ТЕКСТ УПРАЖНЕНИЯ:
↓↓↓

Поступая, как мне казалось, хитро, но при этом говоря правду, я продолжил: «Мне очень нужны деньги, и, если бы я захотел, я мог бы продать информацию „Нью-Йорк Ворлд“ или „Нью-Йорк Джорнал“ за большое вознаграждение. Но я не хочу представлять Коннектикут как какую-то дыру Несправедливости, Зла и Безумия. Если эти факты появятся в прессе сейчас, Коннектикут будет иметь дурную репутацию в сравнении с братскими штатами. Те воспользуются положением Коннектикута и искоренят насилие до того, как их призовут к ответу. Поскольку подобное происходит по всей стране, Коннектикут не должен быть раскритикован, когда это вскроется; я имею в виду нечеловеческое отношение к тем, кто когда-то были людьми. Если, чтобы заставить вас действовать, необходима огласка (а я надеюсь, что мне не придется сделать подобное), я прибегну к предписанию habeas corpus [14]
и, убедив суд присяжных, что я здоров, докажу, что вы некомпетентны. Раз уж вы позволили подобному ветреному реформатору протащить позор Коннектикута в суд, вы точно некомпетентны».Кстати, по некоторым причинам было очевидно, что в то время я не попытался бы убедить суд присяжных в том, что здоров. Если бы я рассказал им про свой амбициозный план реформы, меня бы немедля возвратили в больницу. Однако этот план был довольно здрав и осуществим, как показали последующие события. Просто он завладел мной, когда мое воображение было раскалено добела, и мне хотелось атаковать эту проблему с компрометирующей меня энергией и на протяжении некоторого времени столь неубедительным образом, что все это закрывало разумность моей цели.

↑↑↑

ЗАДАНИЯ:
#1 Каким газетам, судя по тексту о плане реформы, рассказчик мог бы продать информацию за большое вознаграждение?
#2 Подхватите текст о плане реформы после его последнего предложения и продолжите повествование.

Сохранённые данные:
↓↓↓

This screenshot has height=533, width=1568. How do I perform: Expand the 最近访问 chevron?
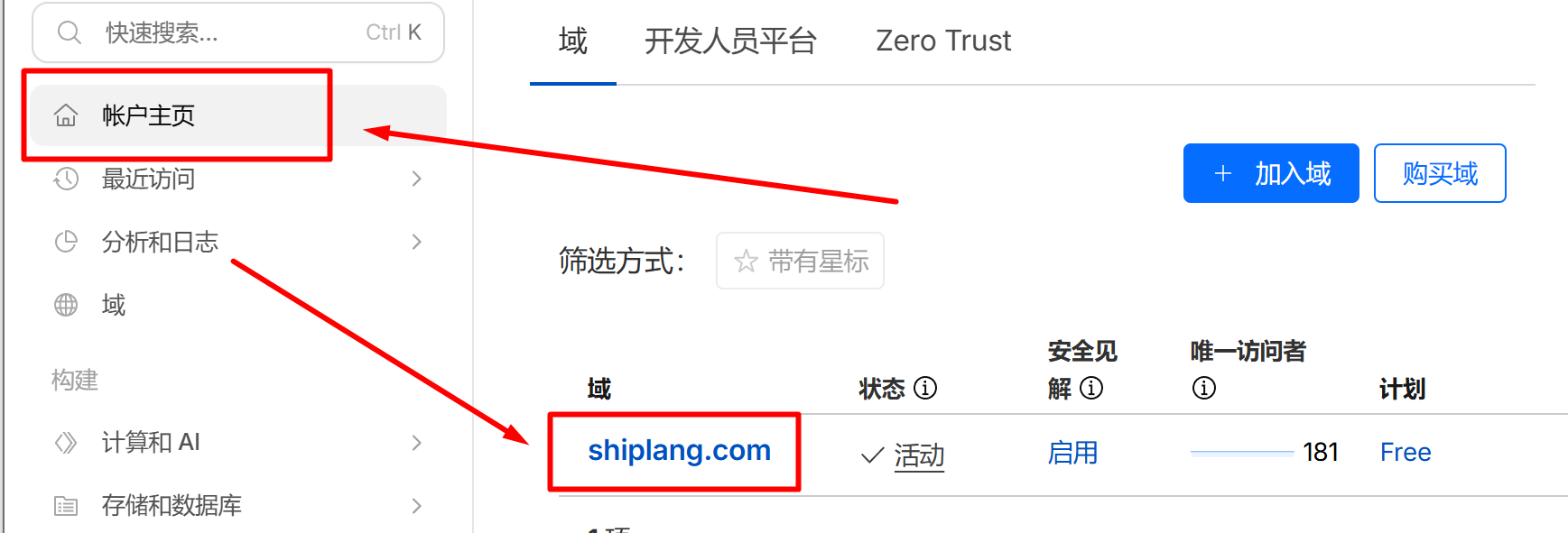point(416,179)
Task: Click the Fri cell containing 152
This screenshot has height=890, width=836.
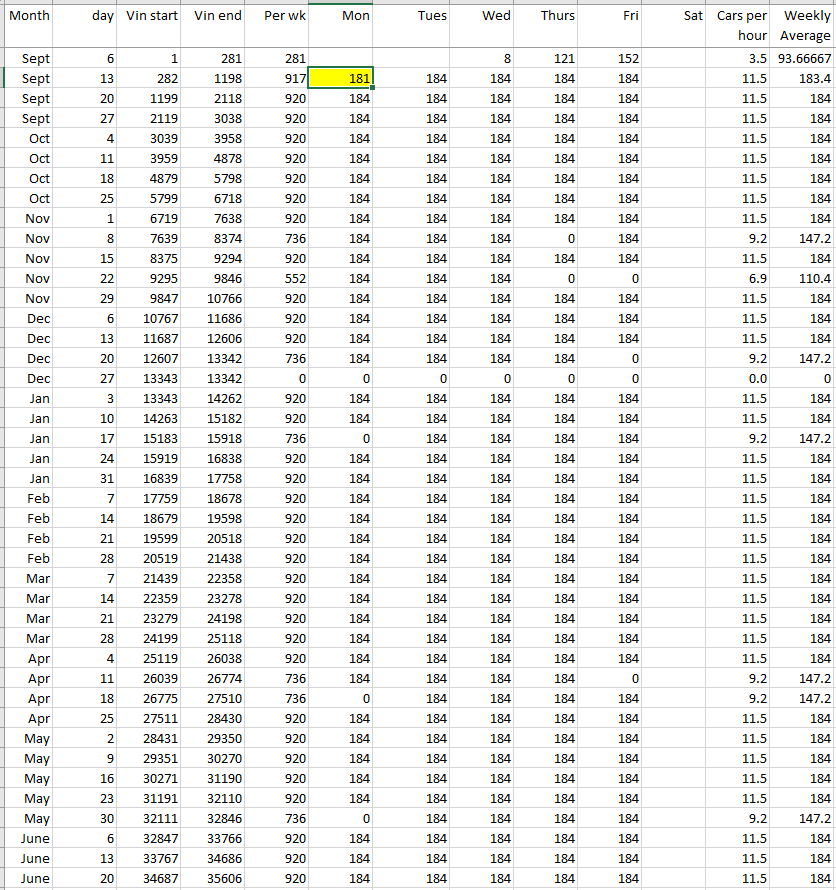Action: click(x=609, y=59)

↑↑↑

ОТВЕТЫ ПО ЗАДАНИЯМ:
#1 «Нью-Йорк Ворлд» или «Нью-Йорк Джорнал».

#2
Я закончил письмо так: «Нет сомнений в том, что вы сочтете части этого письма достаточно „наглыми“. Я приношу извинения за подобные строки, но у меня есть Удостоверение Безумца, и я не колеблясь говорю, что думаю. Какой в этом смысл, если я и так заперт, как преступник?
P. S. Это конфиденциальное письмо и должно быть возвращено автору по его просьбе».
В конце концов, письмо было перенаправлено моему опекуну, и теперь оно вновь у меня.
В результате моих действий губернатор немедля допросил управляющего заведением, в котором меня мучил Джекил-Хайд. До того как он изложил все мои обвинения против помощника, доктор и не подозревал, что меня пытали. Управляющий гордился своим заведением. Он чувствительно отнесся к критике и естественным образом постарался смягчить обвинения, выдвинутые против его подчиненного. Он сказал, что я был очень сложным пациентом, и это была правда; я всегда умудрялся делать вещи, которые волновали тех, кто был за меня в ответе. Словом, я привнес в ситуацию то, что назвал «таинственным образом разумным поведением».
Губернатор не встречался лично с помощником врача, который плохо ко мне относился. Если тому и сделали выговор, это было на совести управляющего.
В моем письме губернатору я уделил гораздо больше внимания насилию, которому подвергся в частном заведении, чем условиям содержания в больнице штата, где находился в тот момент. Это могло повлиять на то, как он поступил, вернее сказать – на то, что он сделал. Как бы там ни было, в отношении больницы штата не было предпринято никаких действий. Как я узнал позднее, перед тем как покинуть больницу (я лично спросил у них об этом), официальным лицам не было выслано предупреждения.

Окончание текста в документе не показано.